Microbiology technology for microbial identification, infection control
Bruker launched new products and methods for the MALDI Biotyper (MBT) platform at the 31st European Congress of Clinical Microbiology & Infectious Diseases (ECCMID) 2021, held earlier this month.
The MBP platform is designed to enable molecular identification of bacteria, yeasts and fungi. It uses a molecular approach based on specific proteomic fingerprints from bacterial strains. Applications include clinical routine microbial identification, environmental and pharmaceutical analysis, taxonomical research, food and consumer product safety and quality control, as well as marine microbiology.
The company said the new MBT Lipid Xtract Kit (RUO) expands MALDI Biotyper’s microbial analysis capabilities to lipids fingerprinting and to rapid colistin-resistance testing.
Additionally, enhanced workflows include MBT FAST Shuttle IVD, a benchtop tool to standardize and optimize drying conditions for faster matrix crystallization and quicker drying of other droplet assays for sample preparation, and its new MBT Mycobacteria Kit (RUO), a preparation kit for mycobacteria after culture that allows fast sample preparation and safe inactivation by avoiding the need to boil mycobacteria samples, it said.
Bruker also announced that it has expanded the MALDI Biotyper Reference Libraries as well to cover more than 4,000 species: the MBT IVD Library has been expanded with 674 new species and now contains 3,813 species, while the MBT Mycobacteria (IVD and RUO) modules cover 182 Mycobacterium species, and the MBT Filamentous Fungi Suite (RUO) contains 247 species or species groups.
Meanwhile, its new IR Biotyper 3.1 software is said to connect MALDI Biotyper microbial species identification with IR Biotyper strain-typing results for hospital hygiene.

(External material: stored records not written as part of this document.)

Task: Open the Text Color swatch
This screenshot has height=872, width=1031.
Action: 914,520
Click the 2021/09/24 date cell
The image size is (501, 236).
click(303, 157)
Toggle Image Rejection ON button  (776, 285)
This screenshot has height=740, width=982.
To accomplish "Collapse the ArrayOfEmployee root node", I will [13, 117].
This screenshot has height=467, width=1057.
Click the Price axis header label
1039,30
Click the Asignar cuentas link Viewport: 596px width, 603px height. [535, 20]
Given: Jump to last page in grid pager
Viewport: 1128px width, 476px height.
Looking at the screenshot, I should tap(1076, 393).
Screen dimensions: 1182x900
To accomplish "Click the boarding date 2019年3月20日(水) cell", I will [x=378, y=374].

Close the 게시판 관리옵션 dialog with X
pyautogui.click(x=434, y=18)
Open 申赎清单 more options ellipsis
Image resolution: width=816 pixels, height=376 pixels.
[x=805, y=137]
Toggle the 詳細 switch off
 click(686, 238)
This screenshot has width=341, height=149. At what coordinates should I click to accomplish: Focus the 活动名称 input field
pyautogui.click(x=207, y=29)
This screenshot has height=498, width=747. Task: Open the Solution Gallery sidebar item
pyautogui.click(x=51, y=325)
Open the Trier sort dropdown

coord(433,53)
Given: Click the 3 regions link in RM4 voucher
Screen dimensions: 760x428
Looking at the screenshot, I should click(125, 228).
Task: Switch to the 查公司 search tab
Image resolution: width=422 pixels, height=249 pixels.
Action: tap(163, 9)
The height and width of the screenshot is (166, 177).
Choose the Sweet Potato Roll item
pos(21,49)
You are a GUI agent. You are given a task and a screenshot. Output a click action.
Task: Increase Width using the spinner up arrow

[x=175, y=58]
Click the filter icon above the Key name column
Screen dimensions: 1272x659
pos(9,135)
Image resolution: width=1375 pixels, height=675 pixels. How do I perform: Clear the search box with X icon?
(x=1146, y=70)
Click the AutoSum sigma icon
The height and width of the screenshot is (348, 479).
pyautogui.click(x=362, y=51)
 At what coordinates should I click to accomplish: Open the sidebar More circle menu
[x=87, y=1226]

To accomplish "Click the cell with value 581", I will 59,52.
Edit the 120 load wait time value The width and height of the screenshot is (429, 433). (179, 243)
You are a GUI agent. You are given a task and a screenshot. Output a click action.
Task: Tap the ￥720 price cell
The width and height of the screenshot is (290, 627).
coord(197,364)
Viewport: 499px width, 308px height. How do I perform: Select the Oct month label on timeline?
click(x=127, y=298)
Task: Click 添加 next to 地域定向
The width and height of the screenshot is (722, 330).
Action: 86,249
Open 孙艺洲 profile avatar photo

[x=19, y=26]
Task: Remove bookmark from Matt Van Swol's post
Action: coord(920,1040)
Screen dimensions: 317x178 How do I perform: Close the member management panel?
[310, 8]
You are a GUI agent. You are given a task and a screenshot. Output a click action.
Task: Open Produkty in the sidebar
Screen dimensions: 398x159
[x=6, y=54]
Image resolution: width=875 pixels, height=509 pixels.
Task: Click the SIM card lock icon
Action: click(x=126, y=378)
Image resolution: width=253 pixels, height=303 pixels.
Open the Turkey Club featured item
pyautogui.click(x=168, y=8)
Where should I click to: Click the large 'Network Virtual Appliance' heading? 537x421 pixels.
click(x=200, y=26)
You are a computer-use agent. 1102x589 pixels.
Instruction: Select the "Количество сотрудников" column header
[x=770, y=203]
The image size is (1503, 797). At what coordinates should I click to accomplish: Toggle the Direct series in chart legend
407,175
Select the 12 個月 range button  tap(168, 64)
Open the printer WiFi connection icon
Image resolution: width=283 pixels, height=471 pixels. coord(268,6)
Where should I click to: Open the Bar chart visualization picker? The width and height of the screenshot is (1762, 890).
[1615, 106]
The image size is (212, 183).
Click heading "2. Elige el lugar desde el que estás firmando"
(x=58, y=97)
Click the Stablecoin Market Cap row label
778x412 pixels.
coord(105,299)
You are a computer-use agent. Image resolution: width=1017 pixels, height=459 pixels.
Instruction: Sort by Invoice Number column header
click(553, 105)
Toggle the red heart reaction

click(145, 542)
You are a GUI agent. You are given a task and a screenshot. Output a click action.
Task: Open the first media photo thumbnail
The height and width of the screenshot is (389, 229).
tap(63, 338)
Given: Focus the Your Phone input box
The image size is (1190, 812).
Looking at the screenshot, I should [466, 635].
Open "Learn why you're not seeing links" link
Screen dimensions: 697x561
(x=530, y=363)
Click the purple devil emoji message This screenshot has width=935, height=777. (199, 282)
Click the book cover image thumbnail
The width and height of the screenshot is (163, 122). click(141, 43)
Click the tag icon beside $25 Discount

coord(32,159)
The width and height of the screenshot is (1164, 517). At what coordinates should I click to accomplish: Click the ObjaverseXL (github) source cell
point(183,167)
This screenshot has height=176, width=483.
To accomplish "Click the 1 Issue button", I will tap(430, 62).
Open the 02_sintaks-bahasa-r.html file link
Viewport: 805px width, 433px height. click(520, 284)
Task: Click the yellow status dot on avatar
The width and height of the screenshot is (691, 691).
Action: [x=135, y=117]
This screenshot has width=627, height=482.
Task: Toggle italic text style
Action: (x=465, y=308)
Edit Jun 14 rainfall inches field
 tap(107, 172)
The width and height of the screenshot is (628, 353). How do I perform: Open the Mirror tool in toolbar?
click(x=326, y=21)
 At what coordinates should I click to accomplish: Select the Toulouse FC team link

The software is using classification tools based on artificial neural networks (ANN) to build models of known strains, serotypes or serogroups. Pre-defined models can be used for fast classification of unknown serotypes or serogroups, including Streptococcus pneumoniae, Listeria monocytogenes, Salmonella or Legionella pneumophila.
The software also includes new visualization tools to allow easier interpretation for classification or differentiation of strains, said the developer.
Dr Wolfgang Pusch, executive VP microbiology and diagnostics at Bruker Daltonics, commented: “We have expanded our capabilities in microbiology and infectious disease from testing protein signatures to research on lipids as a new molecular window for microbial analysis. Moreover, with the IR Biotyper 3.1 software our users can now use information on the microbial carbohydrate composition, another unique capability in microbial research and epidemiology.”